Layout / body structure
The visual reads from left to right across three ownership stages: the total pool of delisted public companies on the left, ownership status at the time of delisting in the middle, and the later ownership outcome on the right.
What is being compared
It compares where UK public companies delisted since 2016 ended up after going private, broken out by private-equity, corporate, and mixed-ownership paths.
Measurement system
The values are counts of companies as of December 2023, and ribbon width visually represents how many companies flow from one ownership bucket into the next.
Visible structure inside the graphic
A broad left-hand bar for 197 public companies splits into three middle buckets – 127 private equity, 67 corporate, and 3 mixed ownership – and those middle buckets then flow into narrower right-hand outcome labels such as same PE owners, resold to PE, resold to corporate, UK corporate owners, rest-of-world corporate owners, same mixed ownership, public, and out of business.
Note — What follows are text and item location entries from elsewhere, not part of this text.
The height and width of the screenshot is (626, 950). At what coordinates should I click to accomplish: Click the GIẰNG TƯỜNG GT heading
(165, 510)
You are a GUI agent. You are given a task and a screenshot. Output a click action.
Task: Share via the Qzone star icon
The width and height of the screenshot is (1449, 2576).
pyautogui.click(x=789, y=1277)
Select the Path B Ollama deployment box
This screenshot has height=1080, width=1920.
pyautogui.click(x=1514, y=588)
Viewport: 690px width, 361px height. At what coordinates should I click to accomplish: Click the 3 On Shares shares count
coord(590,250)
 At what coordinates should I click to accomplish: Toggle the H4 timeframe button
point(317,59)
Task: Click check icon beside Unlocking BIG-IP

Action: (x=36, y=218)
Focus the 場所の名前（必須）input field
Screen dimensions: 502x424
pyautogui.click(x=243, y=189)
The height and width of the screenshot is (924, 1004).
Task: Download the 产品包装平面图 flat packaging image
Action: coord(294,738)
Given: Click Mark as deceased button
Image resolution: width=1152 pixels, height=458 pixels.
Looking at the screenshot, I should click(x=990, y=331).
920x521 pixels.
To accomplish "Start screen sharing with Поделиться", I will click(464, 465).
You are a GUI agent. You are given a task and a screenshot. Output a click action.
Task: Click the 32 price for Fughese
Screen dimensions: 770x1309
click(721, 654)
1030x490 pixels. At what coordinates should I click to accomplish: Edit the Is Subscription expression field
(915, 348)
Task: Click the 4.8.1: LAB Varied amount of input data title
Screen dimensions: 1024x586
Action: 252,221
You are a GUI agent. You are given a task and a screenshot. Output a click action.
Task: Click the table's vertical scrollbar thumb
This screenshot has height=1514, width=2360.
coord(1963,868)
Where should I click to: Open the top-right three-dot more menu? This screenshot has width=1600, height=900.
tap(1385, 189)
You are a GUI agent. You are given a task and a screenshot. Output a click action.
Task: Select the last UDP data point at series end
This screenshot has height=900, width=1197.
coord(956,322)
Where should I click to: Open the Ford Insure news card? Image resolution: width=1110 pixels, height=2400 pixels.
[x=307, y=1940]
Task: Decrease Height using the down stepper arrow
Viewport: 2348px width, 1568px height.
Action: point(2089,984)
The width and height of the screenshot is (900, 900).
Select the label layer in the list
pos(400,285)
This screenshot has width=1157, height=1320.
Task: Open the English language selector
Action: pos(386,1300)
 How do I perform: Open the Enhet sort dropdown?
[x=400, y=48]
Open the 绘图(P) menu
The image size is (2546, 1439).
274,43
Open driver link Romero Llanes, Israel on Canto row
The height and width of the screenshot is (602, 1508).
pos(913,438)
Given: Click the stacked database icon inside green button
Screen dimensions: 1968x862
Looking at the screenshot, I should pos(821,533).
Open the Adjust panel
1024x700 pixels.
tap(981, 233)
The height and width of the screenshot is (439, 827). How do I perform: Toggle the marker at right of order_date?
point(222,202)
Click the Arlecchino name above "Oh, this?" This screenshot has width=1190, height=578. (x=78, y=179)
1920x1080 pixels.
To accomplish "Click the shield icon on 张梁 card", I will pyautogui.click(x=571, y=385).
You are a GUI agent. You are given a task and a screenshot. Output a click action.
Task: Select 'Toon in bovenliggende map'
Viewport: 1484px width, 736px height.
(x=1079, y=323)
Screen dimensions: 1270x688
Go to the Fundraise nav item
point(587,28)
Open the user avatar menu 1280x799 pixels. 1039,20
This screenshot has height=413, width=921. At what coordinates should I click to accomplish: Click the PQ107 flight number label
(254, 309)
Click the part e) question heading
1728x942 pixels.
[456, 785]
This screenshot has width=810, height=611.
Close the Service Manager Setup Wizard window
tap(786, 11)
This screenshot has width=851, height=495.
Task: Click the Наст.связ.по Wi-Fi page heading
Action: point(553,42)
Main takeaway from the visual
The diagram makes the lock-in effect unmistakable: once these companies go private, almost none return to public ownership, and most of the flow stays inside private-equity or corporate ownership channels instead.
Key standout values or extremes
The single largest outcome is 107 companies remaining with the same PE owners, 35 end with rest-of-world corporate owners, 25 with UK corporate owners, and only 2 companies return to public ownership out of the entire group of 197 delisted companies.
Controls / sequence, when applicable
This is a static chart image with no in-chart controls to operate.
Companion media, when applicable
There is no separate companion audio or video; the chart image is the full visual on this page.